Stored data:
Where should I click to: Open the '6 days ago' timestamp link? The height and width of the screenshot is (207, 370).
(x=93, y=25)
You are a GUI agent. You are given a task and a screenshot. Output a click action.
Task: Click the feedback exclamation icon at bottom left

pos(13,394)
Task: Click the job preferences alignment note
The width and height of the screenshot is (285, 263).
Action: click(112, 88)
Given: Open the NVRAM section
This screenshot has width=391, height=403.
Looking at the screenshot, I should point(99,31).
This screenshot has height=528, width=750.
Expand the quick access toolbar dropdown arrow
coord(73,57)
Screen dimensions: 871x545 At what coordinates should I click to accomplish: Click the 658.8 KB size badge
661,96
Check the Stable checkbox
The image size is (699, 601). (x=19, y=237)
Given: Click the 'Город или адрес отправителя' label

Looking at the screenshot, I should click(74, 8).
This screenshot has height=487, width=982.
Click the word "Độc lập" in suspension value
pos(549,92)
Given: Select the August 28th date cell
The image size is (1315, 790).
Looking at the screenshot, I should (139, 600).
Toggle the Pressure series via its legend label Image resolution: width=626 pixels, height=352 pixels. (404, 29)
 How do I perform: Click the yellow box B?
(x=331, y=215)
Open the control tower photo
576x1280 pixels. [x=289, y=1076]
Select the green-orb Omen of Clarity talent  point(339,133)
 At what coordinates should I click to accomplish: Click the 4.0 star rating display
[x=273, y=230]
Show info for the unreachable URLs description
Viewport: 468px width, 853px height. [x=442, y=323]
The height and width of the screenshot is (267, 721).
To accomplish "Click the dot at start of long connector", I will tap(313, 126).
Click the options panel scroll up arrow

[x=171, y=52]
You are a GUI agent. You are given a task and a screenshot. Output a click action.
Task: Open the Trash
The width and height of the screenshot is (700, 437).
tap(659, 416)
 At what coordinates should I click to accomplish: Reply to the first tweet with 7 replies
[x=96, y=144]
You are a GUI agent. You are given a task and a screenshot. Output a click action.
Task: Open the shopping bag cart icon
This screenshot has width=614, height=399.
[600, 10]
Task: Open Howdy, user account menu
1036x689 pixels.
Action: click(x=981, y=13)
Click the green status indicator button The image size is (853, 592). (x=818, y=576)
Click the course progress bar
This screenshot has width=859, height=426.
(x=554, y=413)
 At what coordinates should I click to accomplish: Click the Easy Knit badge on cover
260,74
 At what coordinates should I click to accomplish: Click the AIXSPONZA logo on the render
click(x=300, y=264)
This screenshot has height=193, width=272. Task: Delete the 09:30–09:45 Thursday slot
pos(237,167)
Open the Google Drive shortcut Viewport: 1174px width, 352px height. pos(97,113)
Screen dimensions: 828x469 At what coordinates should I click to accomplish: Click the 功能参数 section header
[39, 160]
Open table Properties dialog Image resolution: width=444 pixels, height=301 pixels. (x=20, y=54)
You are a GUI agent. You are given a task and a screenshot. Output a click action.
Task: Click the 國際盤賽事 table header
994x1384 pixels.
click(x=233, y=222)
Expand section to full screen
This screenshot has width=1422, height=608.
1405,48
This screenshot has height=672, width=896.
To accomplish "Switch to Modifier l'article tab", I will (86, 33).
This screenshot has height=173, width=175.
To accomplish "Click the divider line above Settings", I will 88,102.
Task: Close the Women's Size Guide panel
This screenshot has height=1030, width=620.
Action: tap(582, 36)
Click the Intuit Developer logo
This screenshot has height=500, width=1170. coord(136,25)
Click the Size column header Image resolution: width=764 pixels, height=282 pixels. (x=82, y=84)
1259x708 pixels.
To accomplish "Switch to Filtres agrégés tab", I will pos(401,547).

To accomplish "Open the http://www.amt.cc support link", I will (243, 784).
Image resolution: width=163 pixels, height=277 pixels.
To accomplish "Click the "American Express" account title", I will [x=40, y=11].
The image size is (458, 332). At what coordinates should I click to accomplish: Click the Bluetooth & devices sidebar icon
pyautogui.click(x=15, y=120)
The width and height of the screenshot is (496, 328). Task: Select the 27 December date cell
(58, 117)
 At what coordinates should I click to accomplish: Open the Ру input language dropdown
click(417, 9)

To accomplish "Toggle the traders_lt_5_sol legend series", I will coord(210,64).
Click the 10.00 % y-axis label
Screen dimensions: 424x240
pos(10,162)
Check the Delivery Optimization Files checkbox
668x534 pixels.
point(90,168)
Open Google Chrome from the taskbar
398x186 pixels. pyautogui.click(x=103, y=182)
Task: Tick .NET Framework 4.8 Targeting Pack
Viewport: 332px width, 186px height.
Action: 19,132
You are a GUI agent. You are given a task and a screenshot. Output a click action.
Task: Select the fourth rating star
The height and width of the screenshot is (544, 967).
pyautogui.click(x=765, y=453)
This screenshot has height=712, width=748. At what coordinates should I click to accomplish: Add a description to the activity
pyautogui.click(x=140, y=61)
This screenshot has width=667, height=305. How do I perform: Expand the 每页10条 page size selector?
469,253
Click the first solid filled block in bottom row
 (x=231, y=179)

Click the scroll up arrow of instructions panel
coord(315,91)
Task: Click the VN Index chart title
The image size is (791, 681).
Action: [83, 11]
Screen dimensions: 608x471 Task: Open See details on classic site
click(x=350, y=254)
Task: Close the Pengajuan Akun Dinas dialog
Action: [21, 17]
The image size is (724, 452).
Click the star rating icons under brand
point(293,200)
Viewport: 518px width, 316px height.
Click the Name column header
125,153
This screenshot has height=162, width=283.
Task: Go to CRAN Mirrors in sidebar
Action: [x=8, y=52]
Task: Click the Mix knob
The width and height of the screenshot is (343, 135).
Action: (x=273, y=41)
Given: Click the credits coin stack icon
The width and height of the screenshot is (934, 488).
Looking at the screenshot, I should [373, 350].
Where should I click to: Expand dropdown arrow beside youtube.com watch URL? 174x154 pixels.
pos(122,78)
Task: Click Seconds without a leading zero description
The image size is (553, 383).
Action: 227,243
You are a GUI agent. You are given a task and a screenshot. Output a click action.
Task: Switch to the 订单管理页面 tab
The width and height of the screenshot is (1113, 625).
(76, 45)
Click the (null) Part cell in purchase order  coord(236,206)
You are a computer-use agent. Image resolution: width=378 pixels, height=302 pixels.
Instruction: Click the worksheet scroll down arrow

Work request: Scan the entries above for the word "Switch", then copy every line in which it occurs.

Written answer:
To accomplish "Switch to Modifier l'article tab", I will (86, 33).
To accomplish "Switch to Filtres agrégés tab", I will pos(401,547).
Task: Switch to the 订单管理页面 tab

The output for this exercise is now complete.